Among the American League pitchers being considered in this analysis, Lefty Grove--who had the AL's best adjusted ERA four years running at 50 percent better than the league average from 1929 to 1932--and Roger Clemens, who led the league three times between 1986 and 1992, both had only one year in which their adjusted ERA was more than double the league average.  Bob Feller in his best years never led the league in adjusted ERA, probably done in by his wildness.  Walter Johnson's seven best years from 1910 to 1916 were probably the best of any major league pitcher in the 20th century; his adjusted ERAs relative to the league average over his best years were marginally superior to Maddux's, and his basic numbers much better.  Johnson, however, pitched in the very different  dead ball era, whereas Maddux's best years encompassed the first half of the so-called "steroids" era when, as he and Atlanta pitching sidekick Tom Glavine commiserated in a commercial at the time, "chicks dig the long ball."

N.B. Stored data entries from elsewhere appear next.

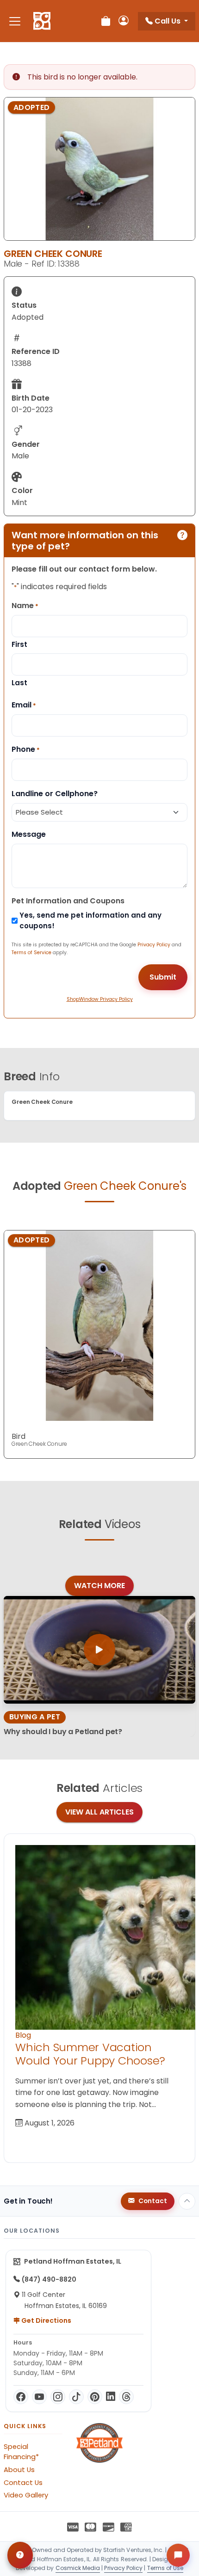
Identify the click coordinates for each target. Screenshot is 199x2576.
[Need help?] (20, 2555)
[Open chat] (178, 2555)
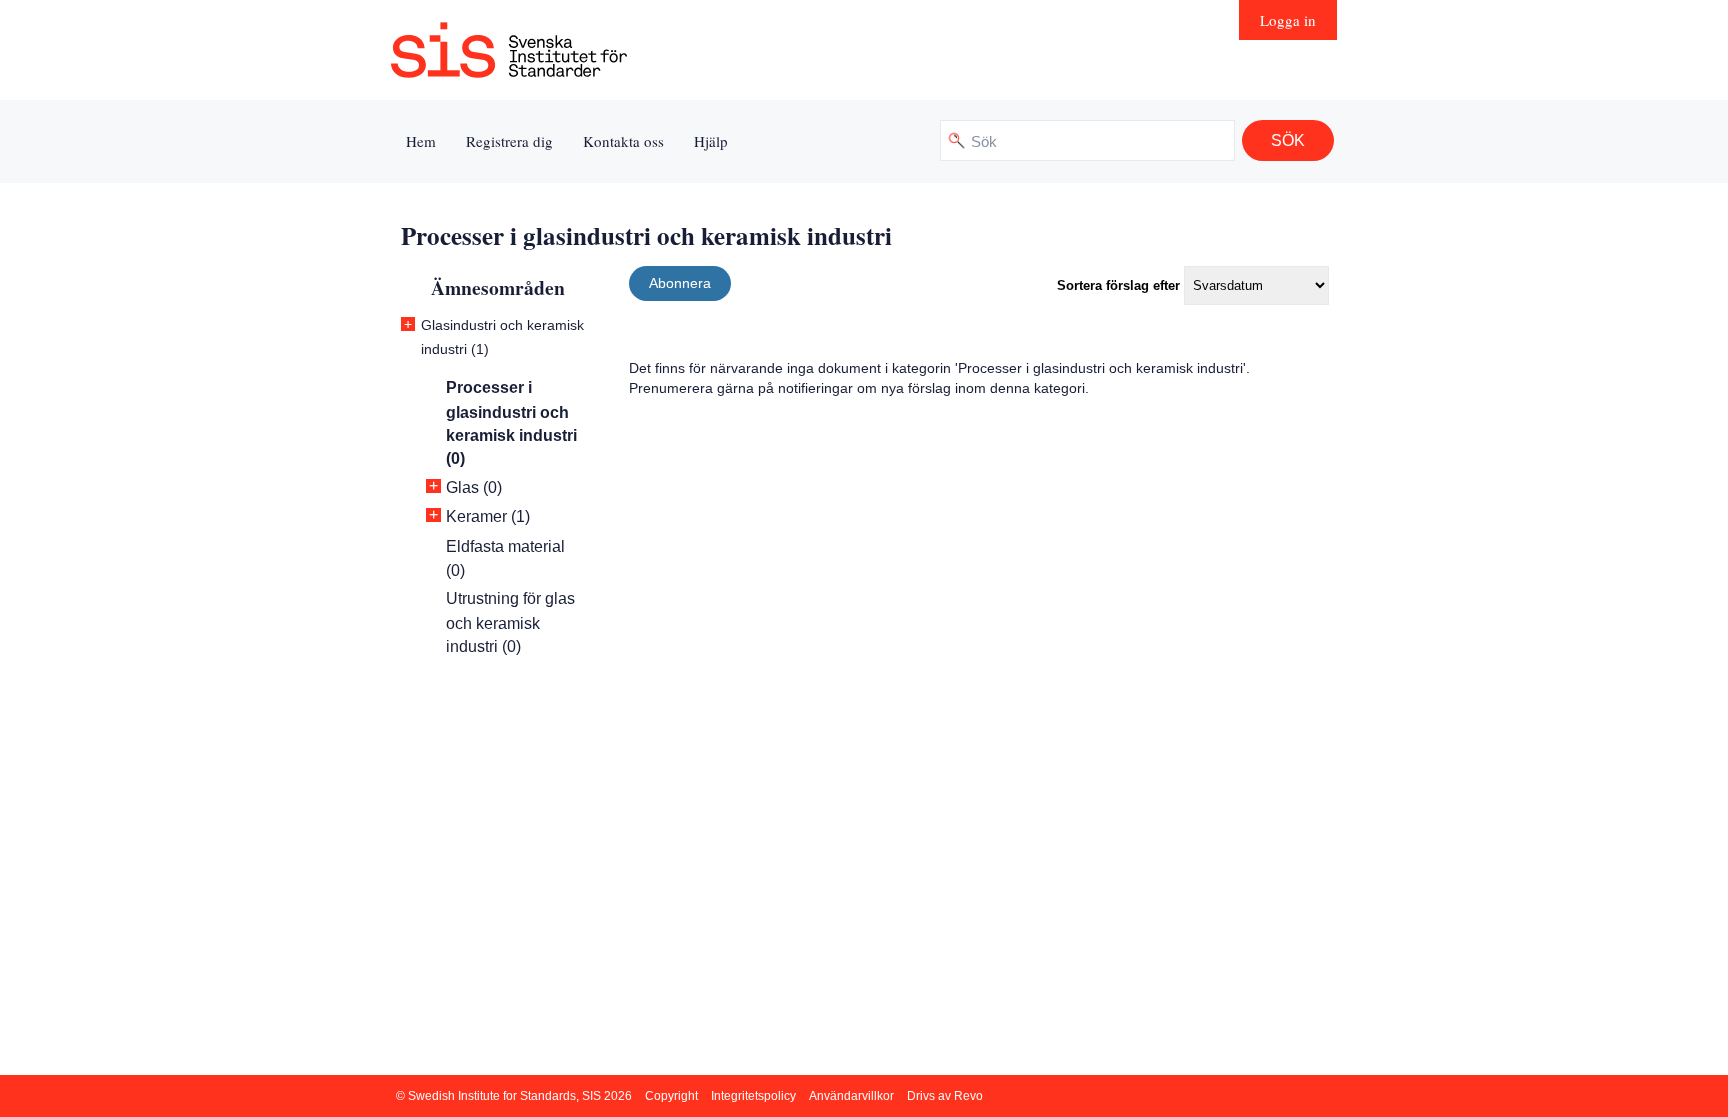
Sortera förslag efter (1118, 285)
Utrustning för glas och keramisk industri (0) (510, 622)
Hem (421, 141)
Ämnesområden (498, 287)
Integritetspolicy (753, 1096)
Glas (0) (474, 487)
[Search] (1288, 140)
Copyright (671, 1096)
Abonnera (680, 283)
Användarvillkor (851, 1096)
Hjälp (711, 141)
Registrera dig (509, 141)
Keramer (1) (488, 516)
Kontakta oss (623, 141)
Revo (968, 1096)
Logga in (1288, 20)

Pedro Martinez has the strongest case for best years that were the most dominant in baseball history, for his between 1997 (his last year with Montreal before traded on the cusp of his free agency to Boston) and 2003.  In five separate seasons, Martinez's adjusted ERA was more than double the league average--and in 2000, nearly triple.  Martinez, however, did not have the durability of Greg Maddux who, rarely missing a start, led the league in innings pitched four straight years from 1992 to 1995 and was in the top three two other times.  Excluding the two strike-shortened seasons, Maddux always started at least 33 games, and he averaged 7.4 innings per start.  Martinez made as many as 33 starts only once in his best years (in 1998) and averaged fewer than seven innings per start in the last three of his best years, the first of which he made only 18 starts because of rotator cuff problems.

A final word on Greg Maddux.  In 1993, his first season in Atlanta (still in the NL's Western Division), the Braves won 41 of their last 56 games to dramatically overcome the 7-1/2 game lead the Giants enjoyed at the end of July to beat out San Francisco for the division title with 104 wins by only one game in the last true pennant race before the wild card format would have put both teams in the post-season.  Maddux, who went into the month of August with a 12-8 record and a 2.83 ERA, was brilliant down the stretch: 8-2 in 12 starts with an ERA of 1.46 in 92.1 innings.  And in 1994, when the Braves (now in the NL East) were only 20-18 from July 1 till the season was suspended (and ultimately ended) on August 12, slipping to six games behind the Expos, Maddux in eight starts during that dismal Atlanta stretch won six, lost two, and had a sub-one ERA at 0.93.